Letting Words Sing Again

I strained my eyes through the cracked wooden doors that hid me in my dress from the long aisle of that nearly two hundred year-old church, trying to absorb the music above the pounding in my chest. The pews were packed with those who came to see this little girl say “yes” with her life and hear those vows that would one-day make a woman out of her.

The song from our friend’s mouth, initiating the ceremony, reverberated against the stained glass and left an echo even louder in my heart. He had chosen what would be a declaration over our union, even still now. He bellowed the words of the psalmist with an emotion that startled me then, but I cherish now:

“Tell me. Reveal to me. How can I be a young man keeping my way pure?

Hold me, don’t let me stray. Hear my cry, the Word is hidden in my heart.

For tonight, I delight. I will not neglect Your Word.”

I felt like I was playing dress-up in white lace and my big sister’s pearls. I trembled underneath those layers of silk and chiffon, stifling that for which I didn’t have a grid. The vows we spoke were loose-fit on our childhood frames. We didn’t know that those promises — much too big for us, then — were ones into which we would have to grow.
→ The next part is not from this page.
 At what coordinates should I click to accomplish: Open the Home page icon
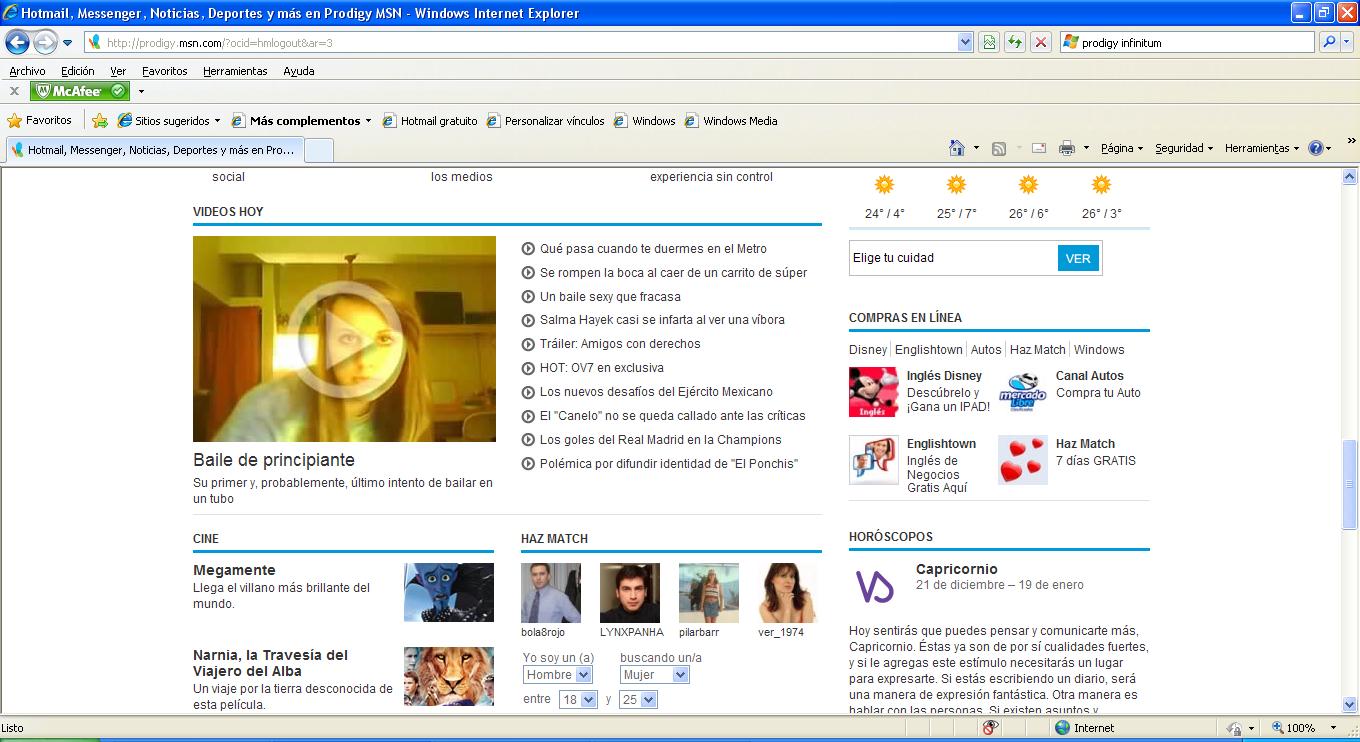coord(957,147)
For richer or for poorer … in sickness and in health.


Ring on Branch

He was clean-shaven and still had the body of a high school athlete. I was skinny and sun-kissed from the summer with my nails painted and my hair pinned in pearls underneath the veil my mother made me. Pure. Spotless, on this day.

We danced underneath the Virginia-sky with the Blue Ridge mountains as a back-drop to the vineyards that lined our reception site. Us and all of our best friends.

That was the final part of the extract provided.